▶ **Objectif**: Recopiez à l'identique le passage du texte extrait qui va de « Fig. 3 & 4 - Aux » jusqu'à « fermeture, en 1968. » inclus.

▶ **Texte extrait**:
:::::
Aux ateliers de Montpellier-Chaptal, autorails série M 101 à 105 (De Dion, 1938)
Fig. 3 & 4 - Aux ateliers de Montpellier-Chaptal, autorails série M 101 à 105 (De Dion, 1938) du réseau SE de la Franche-Comté repliés dans l'Hérault et équipés d'un gazogène en 1942. Trois appareils de cette série reviendront à Montpellier en 1966 pour rouler sur la ligne de Palavas jusqu'à sa fermeture, en 1968.

Parallèlement au rétablissement des trains de voyageurs, l’intérêt local enregistre un trafic marchandises accru en raison de la réquisition massive des véhicules routiers et de la pénurie des carburants, pneumatiques et pièces détachées : en 1940 et 1941, le tonnage retrouve le niveau des années de fort trafic (1925-1930) avec une moyenne de 498 000 tonnes, mais il fléchit en 1942-1943, miné par les difficultés de traction, la pénurie de matériel et les restrictions de circulation sur la SNCF, puis il s’effondre en 1944 en raison de la multiplication des interceptions sur les lignes SNCF (bombardements, sabotages, etc.). Conjugué avec le relèvement des tarifs voyageurs et marchandises (majorations de taxes, suppression ou modification des tarifs spéciaux, etc.) prescrit par le gouvernement de Vichy et une relative maîtrise des dépenses, ce surcroît d’activité améliore sensiblement le coefficient d’exploitation (rapport recettes/dépenses d’exploitation) qui s’abaisse de 1,95 en 1938 à 1,18 en 1941 avant d’afficher un taux moyen de 1,22 en 1942-1945. Pour la première fois depuis 1920, le réseau enregistre même, en 1940, un coefficient positif de 0,97 avec un léger excédent de 304 306 F.
:::::
▶ **Données fournies**:

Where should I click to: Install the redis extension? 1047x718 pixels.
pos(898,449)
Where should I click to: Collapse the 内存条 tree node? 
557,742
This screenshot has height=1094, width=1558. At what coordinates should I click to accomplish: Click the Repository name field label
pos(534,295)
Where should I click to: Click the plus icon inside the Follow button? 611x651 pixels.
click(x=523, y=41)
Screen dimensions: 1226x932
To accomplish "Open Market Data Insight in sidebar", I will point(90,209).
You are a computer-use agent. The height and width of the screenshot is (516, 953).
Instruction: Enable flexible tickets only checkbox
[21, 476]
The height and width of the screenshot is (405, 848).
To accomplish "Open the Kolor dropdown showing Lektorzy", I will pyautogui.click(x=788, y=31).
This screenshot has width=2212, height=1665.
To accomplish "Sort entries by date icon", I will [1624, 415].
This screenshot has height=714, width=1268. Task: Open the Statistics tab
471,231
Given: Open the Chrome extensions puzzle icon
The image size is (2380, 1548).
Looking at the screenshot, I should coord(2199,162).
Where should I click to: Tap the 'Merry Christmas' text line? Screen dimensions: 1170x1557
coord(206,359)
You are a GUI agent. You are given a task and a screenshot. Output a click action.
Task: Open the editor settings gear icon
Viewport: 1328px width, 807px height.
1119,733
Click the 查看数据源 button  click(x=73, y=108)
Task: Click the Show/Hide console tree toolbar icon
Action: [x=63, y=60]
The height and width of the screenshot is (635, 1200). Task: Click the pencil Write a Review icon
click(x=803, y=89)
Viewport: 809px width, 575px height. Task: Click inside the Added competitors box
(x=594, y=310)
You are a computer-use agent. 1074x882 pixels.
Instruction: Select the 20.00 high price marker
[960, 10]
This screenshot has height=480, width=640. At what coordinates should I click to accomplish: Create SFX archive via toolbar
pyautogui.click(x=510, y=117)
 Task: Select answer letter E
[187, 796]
:::::
▶ **Résultat attendu**:
Fig. 3 & 4 - Aux ateliers de Montpellier-Chaptal, autorails série M 101 à 105 (De Dion, 1938) du réseau SE de la Franche-Comté repliés dans l'Hérault et équipés d'un gazogène en 1942. Trois appareils de cette série reviendront à Montpellier en 1966 pour rouler sur la ligne de Palavas jusqu'à sa fermeture, en 1968.